Please reproduce every record exactly as written, leaving out the pictures.

◆ ◆ ◆

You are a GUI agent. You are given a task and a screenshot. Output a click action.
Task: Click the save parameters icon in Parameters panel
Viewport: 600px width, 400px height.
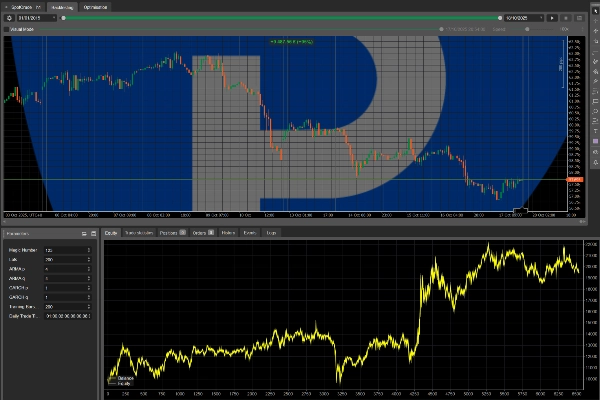coord(83,232)
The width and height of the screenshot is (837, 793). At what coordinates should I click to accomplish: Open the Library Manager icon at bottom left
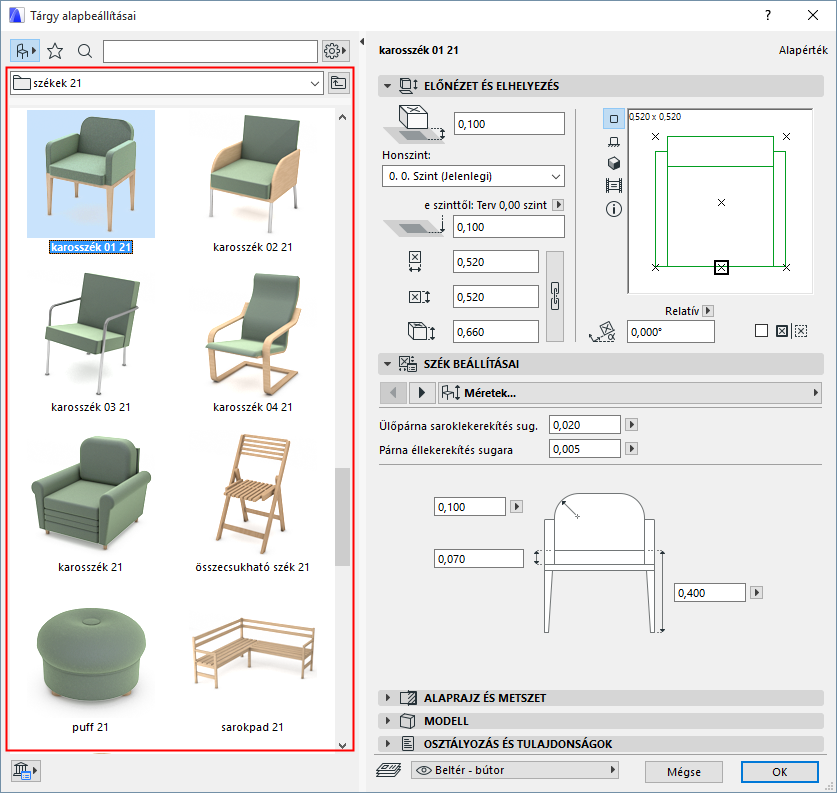tap(25, 770)
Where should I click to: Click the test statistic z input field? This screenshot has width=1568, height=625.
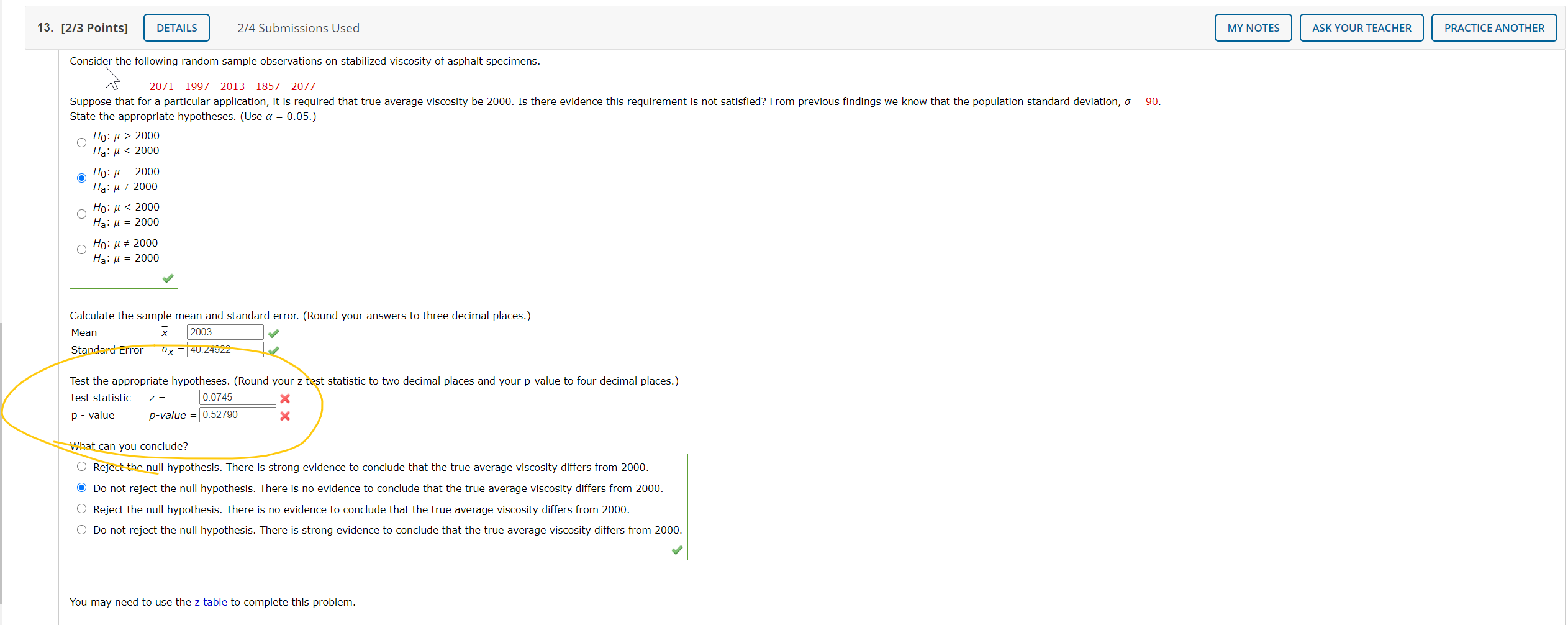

◆ ◆ ◆

THE ANSWER:
You are a GUI agent. You are given a task and a screenshot. Output a click action.
Task: Click the save parameters icon in Parameters panel
Viewport: 600px width, 400px height.
coord(83,232)
The width and height of the screenshot is (837, 793). At what coordinates should I click to accomplish: Open the Library Manager icon at bottom left
tap(25, 770)
Where should I click to: Click the test statistic z input field? This screenshot has width=1568, height=625.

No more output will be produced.